Deciding what defines a strong artist or a good film, based solely on the medium and the methods used for achieving an effect, is probably entirely subjective. You may, for example, better appreciate the generic 3D commercials if you knew the kind of work that goes into modelling, skinning (texturing?), shading, and animating each element on scene. I certainly don't know, so it's all pretty generic to me. What I do know, however, is that a great artist will make himself known regardless of medium (see: 3D animator David O'Reilly).

An interesting thing to consider is stop-motion using IRL props and miniatures. On the one hand, it rather resembles 3D animation what with the modelling, the texturing, the lighting, the camera work, the semi-adherence to a general aesthetic ("these are dolls"), etc. On the other hand, it's entirely fbf, it's old-fashioned, it does not pretend to be real, etc--much like 2D animation. I'm not sure where I wanted to go with this suggestion, I think I just wanted to introduce what I think is a weird grey zone in animated filmmaking.
[SIGPIC]dance with me[/SIGPIC]

d u m p y

like man if you wanna do three dee that's fine, go for it, yknow? i mean, it's worked before
i just don't think we should ALL transition over to it. just makes no sense to me

AnkhClock




miracle fruit

i enjoy a good 3d animation, like colins bear

Sinister Clock

I'm sure 3D won't be everyone's thing, but I think it should definitely be included in the Clock Crew. I might start up a small collaboration with other 3D clock artists, though I don't know many who do 3D and are still active here. The biggest problem I suppose, would be making sure clocks don't drop out or not do work, but I think Pass The Flash stuff shows that we can work together in an efficient manner.

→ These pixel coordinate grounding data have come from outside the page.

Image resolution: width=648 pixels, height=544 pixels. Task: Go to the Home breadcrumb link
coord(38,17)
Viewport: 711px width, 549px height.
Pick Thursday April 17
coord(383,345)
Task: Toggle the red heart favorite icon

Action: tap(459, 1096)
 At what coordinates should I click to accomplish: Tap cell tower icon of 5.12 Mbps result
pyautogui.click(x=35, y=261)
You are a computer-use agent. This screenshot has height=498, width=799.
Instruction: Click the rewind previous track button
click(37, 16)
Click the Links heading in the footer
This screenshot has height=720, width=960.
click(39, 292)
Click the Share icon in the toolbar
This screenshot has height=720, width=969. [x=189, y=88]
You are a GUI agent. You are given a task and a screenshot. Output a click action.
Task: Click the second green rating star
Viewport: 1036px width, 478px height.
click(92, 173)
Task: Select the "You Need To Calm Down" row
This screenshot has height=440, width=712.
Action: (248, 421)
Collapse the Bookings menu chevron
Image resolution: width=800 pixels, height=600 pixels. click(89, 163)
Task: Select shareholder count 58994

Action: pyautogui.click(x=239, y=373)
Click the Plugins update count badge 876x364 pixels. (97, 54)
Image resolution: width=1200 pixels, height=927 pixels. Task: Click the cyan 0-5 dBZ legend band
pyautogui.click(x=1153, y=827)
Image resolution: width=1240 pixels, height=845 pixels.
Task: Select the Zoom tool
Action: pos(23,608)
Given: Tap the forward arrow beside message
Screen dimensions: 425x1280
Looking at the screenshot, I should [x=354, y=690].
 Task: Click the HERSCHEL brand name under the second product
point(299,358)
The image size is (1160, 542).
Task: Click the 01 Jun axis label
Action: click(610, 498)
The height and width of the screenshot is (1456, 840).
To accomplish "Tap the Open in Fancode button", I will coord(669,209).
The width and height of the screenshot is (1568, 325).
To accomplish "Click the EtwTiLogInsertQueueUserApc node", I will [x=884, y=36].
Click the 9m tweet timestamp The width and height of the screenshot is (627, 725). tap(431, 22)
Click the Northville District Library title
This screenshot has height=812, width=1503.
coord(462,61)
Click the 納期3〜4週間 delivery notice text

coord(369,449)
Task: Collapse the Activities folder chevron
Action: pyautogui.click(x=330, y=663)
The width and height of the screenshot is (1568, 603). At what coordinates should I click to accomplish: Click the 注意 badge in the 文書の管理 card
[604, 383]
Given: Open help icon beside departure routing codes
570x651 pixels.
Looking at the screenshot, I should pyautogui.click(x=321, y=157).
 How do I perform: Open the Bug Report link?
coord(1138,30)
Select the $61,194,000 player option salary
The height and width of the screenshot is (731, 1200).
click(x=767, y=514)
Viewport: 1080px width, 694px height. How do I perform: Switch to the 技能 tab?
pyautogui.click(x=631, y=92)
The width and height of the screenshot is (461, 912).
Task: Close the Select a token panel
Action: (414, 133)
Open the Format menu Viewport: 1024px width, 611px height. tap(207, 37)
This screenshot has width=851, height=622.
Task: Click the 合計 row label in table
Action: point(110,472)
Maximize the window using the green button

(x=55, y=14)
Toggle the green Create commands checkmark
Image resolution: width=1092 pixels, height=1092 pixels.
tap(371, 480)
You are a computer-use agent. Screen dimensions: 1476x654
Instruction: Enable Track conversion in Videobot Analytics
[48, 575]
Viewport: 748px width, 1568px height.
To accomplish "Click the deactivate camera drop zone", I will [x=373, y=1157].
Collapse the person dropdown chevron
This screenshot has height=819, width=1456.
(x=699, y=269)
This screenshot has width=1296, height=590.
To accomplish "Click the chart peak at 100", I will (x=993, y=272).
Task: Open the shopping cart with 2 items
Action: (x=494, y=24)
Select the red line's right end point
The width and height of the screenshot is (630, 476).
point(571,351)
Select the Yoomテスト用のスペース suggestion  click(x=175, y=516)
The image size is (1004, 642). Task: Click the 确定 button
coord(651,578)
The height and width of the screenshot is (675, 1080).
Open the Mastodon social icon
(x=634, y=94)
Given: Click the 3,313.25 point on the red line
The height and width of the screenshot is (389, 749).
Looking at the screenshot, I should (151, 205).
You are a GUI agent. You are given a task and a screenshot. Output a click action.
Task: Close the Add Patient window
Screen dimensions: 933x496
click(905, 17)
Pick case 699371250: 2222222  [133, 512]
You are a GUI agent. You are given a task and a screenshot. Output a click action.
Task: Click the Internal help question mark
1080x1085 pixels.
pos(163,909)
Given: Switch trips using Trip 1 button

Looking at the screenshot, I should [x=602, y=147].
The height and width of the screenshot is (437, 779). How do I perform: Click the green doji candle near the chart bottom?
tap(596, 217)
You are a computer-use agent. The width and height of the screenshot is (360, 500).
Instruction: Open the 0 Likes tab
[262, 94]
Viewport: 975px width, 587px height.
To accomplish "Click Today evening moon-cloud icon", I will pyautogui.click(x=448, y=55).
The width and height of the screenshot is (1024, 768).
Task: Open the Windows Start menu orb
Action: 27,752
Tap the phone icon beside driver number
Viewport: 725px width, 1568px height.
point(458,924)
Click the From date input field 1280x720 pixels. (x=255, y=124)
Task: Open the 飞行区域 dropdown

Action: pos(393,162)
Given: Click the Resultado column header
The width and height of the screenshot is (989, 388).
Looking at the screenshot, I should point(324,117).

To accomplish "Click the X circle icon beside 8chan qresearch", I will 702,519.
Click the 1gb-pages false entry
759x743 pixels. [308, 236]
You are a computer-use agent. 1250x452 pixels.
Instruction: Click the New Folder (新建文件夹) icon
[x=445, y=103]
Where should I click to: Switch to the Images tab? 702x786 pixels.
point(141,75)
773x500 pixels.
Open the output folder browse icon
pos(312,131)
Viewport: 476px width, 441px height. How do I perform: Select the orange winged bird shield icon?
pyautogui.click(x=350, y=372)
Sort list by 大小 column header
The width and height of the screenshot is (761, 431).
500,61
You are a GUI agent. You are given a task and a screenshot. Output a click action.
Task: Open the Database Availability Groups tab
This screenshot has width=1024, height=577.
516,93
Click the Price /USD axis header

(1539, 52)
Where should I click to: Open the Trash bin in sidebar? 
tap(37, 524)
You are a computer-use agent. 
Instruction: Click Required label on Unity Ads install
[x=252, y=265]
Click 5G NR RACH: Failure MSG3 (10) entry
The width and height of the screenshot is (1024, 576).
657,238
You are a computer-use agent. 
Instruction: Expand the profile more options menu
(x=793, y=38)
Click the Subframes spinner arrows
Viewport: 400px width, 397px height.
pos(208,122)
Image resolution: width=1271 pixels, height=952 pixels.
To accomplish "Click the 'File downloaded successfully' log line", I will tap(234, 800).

Would anyone be interested in that? Like a 30 second animation, set on a single scene, with a limited amount of characters, say three or four. For that we'd need at least a modeller of the characters, if possible we could have another person to design the set, a writer, and a rigger; some could do more than one thing, depending on how many people are up for it. Probably some voice actors too, but we got plenty of talented talking peeps.